▶ **Directions for this task**
Filter the lines below: which ones contain the string "Switch", with case counting? Copy every such line.

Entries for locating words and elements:

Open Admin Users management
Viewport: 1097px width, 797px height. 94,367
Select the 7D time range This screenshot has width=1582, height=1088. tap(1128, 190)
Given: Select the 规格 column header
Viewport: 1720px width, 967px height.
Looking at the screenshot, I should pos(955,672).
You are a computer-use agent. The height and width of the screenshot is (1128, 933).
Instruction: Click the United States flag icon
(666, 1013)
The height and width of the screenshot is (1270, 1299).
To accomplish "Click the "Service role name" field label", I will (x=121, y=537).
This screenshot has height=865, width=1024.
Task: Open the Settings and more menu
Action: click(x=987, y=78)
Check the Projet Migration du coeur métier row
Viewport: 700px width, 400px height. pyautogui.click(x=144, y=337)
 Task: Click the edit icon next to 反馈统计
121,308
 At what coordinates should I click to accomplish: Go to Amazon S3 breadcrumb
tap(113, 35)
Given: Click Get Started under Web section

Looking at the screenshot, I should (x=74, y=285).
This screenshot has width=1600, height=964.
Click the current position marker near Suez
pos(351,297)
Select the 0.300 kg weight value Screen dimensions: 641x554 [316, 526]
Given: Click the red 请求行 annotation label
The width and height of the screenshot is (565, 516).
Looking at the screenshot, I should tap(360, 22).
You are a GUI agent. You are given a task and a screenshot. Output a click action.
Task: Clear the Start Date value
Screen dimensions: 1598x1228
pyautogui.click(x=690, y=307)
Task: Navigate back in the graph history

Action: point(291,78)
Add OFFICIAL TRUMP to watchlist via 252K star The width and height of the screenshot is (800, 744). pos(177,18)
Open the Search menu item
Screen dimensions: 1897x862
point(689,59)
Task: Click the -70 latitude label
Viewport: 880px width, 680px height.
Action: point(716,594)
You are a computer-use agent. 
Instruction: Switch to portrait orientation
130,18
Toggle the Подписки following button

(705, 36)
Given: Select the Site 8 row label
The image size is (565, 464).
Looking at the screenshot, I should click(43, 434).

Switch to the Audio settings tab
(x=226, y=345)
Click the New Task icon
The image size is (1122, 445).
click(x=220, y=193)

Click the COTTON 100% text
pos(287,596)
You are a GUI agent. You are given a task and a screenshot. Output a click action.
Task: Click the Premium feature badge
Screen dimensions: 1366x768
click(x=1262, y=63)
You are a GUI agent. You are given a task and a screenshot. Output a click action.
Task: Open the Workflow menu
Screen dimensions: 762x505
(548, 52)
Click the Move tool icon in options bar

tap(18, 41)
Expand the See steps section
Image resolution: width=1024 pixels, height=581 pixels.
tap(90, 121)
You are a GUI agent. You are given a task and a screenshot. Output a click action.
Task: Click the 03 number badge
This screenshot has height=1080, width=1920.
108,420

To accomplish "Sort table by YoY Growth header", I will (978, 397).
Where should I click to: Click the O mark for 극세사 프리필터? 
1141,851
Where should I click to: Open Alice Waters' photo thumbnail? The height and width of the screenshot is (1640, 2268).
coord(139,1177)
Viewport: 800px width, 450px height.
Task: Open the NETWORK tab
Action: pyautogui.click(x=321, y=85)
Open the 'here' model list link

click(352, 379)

▶ **Exercise output**
Instruction: Switch to portrait orientation
Switch to the Audio settings tab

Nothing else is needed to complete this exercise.